Рабле здесь обращается, как минимум, к трём языковым пластам. Вообще, сам Рабле был врачом и одним из первых во Франции препарировал человеческий труп. Поэтому первый языковой пласт, послуживший источником для описания тела в романе – это анатомические и физиологические термины. Они употребляются в столь шутливом тоне, что утрачивают свой чисто прикладной медицинский характер. Однако это язык описания тела. Приведу два примера. Первый – эпизод рождения Гаргантюа. Он появился на свет необычным образом. Его мать, находившаяся на сносях, объелась требухой. «Тогда одна мерзкая старушонка, …слывшая за великую лекарку, дала Гаргамелле какого-то ужасного вяжущего средства, от которого у неё так сжались и стянулись кольцевидные мышцы, что – страшно подумать! – вы бы их и зубами, пожалуй, не растянули. Одним словом, получилось как у чёрта, который во время молебна св. Мартину, записывал на пергаменте, о чём судачили две податливые бабёнки, а потом так и не сумел растянуть пергамент зубами.

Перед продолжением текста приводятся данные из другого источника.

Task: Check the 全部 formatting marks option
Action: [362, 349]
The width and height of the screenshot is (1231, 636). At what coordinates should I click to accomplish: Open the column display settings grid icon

Из-за этого несчастного случая вены устья маточных артерий у роженицы расширились, и ребёнок проскочил прямо в полую вену, а затем, взобравшись по диафрагме на высоту плеч, где вышеуказанная вена раздваивается, повернул налево и вылез в левое ухо». (165)
Или, скажем, изображение битвы, которую ведёт брат Жан, защищая виноградники. Обнаружив, что «враги обрывают виноград, и, таким образом, монастырь лишится годового запаса вина», он скинул рясу, схватил перекладину от ясеневого креста и, «не говоря худого слова, обрушился на них со страшной силой». «Одних он дубасил по черепу, другим ломал руки и ноги, третьим сворачивал шейные позвонки, четвёртым отшибал поясницу, кому разбивал нос, кому ставил фонари под глазами, кому заезжал по скуле, кому пересчитывал зубы, кому выворачивал лопатки, иным сокрушал голени, иным вывихивал бедра, иным расплющивал локтевые кости». (166)
В другом месте он сражается тоже весьма необычным способом. Выхватил меч и, ударив лучника, находившегося справа, «перерезал ему шейные вены и сфенитидные артерии, а заодно и язычок вплоть до миндалин, вторым же ударом обнажил спинной мозг между вторым и третьим позвонками, после чего лучник приказал долго жить».(167) Использование подобных терминов – первый языковый пласт, к которому обращается в своём романе Рабле.